Guerra e propaganda, tre tesi fallaci a sostegno dell’invio di armi in Ucraina
La strategia dominante della classe capitalistica europea nell’affrontare la crisi ucraina è coincisa in questi mesi col cercare di nascondere in tutti i modi il carattere di scontro inter-imperialistico del conflitto in corso, per favorire la lettura dello scontro tra “civiltà” – lettura molto più utile per giustificare determinate scelte economiche e geopolitiche che sono sostanzialmente dettate dalle frange dominanti del capitale occidentale. Mentre, infatti, il prolungamento della guerra e le sanzioni stanno provocando un certo disagio che la piccola e media classe imprenditoriale scarica facilmente su lavoratori e consumatori facendo crollare i salari reali, il grande capitale come le compagnie energetiche approfittano dell’incertezza per gonfiare i profitti, i produttori di armi si assicurano commesse a peso d’oro e Bonomi, presidente di Confindustria, ha fatto visita a Zelensky per garantire all’imprenditoria italiana il suo posto nella ricostruzione post-bellica e nelle nuove fette di mercato a est che un esito vittorioso della guerra potrebbe apportare proseguendo, l’Ucraina, sulla strada delle massicce liberalizzazioni e delle privatizzazioni delle risorse fondamentali, quali i terreni fertili e l’energia nucleare, soprattutto a favore di monopoli occidentali. L’imprenditoria europea e italiana, pienamente integrata negli scambi commerciali con gli Usa e da anni detentrice di massicci investimenti oltreoceano, trova, infine, conveniente appoggiare i piani della borghesia statunitense, in conflitto con Russia e Cina, e che porta in dote il gigantesco apparato militare degli Stati Uniti. Per giustificare tali aspirazioni imperialistiche è necessario rendere marginale il fatto che sì, Putin è un aggressore che punta ad egemonizzare determinati territori per fare il gioco dei monopoli russi a discapito di vite umane, ma i governi ucraini degli ultimi 8 anni, sostenuti dalle forze europee ed americane, sono stati tra i più retrogradi, anti-popolari e vicini all’estrema destra neo-nazista della storia recente, colpevoli di stragi come quella di Odessa del 2014 e di repressioni ai danni di civili di etnia russa (con il solo Zelensky che ha messo al bando, negli ultimi quattro mesi, 11 formazioni politiche di opposizione).

ESERCIZIO.
Rispondi alle domande seguenti sul testo relativo all'invio di armi in Ucraina.
(a) Chi ha fatto visita a Zelensky e quale carica ricopre?
(b) Quale strage del 2014 viene citata nel testo?
(c) Quante formazioni politiche di opposizione ha messo al bando Zelensky, e in quale arco di tempo?

DATI ESTRATTI.
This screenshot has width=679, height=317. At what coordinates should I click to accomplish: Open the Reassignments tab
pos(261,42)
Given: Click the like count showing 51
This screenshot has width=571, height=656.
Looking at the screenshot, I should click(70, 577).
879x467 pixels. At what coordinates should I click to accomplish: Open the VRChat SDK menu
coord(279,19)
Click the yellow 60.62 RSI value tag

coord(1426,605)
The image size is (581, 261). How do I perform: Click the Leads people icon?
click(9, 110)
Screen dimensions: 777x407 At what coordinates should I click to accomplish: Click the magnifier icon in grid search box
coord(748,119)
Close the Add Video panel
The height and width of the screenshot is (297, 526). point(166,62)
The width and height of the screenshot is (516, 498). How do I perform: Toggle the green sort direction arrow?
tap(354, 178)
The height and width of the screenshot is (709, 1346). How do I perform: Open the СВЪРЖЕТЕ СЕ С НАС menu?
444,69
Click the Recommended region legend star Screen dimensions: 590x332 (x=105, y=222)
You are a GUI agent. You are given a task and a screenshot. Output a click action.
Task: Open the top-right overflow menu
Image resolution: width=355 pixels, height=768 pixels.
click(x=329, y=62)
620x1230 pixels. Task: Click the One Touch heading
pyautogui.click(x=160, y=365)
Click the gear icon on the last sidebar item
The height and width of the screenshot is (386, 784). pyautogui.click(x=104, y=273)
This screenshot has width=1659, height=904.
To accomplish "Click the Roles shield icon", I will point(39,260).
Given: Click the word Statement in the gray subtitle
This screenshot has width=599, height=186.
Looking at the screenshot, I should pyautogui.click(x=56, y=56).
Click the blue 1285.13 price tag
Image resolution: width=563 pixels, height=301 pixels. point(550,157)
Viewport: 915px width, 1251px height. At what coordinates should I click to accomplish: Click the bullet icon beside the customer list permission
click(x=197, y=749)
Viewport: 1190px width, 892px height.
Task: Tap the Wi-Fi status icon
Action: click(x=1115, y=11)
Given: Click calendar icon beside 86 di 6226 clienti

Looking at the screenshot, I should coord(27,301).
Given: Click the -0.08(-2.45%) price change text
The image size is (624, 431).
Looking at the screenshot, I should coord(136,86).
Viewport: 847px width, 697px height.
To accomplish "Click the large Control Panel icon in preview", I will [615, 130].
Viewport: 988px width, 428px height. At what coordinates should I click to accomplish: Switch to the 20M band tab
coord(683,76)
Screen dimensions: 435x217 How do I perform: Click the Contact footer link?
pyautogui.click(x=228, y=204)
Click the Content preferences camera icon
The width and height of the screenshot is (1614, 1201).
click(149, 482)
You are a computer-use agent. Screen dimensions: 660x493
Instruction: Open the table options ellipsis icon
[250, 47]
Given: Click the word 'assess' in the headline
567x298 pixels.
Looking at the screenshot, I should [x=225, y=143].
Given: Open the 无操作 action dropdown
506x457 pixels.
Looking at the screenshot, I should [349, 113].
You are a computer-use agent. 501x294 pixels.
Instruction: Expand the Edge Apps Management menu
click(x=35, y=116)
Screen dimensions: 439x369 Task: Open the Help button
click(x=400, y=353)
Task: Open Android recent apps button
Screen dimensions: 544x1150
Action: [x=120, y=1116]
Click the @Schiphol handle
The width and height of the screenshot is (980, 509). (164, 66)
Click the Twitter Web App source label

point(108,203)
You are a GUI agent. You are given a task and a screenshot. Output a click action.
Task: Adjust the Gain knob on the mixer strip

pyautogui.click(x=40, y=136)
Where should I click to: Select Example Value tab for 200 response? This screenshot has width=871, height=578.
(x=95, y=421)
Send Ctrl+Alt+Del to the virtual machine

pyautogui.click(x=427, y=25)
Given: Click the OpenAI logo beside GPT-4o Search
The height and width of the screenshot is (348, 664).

SOLUZIONE COMPLETA.
(a) Bonomi, presidente di Confindustria.
(b) La strage di Odessa.
(c) 11 formazioni, negli ultimi quattro mesi.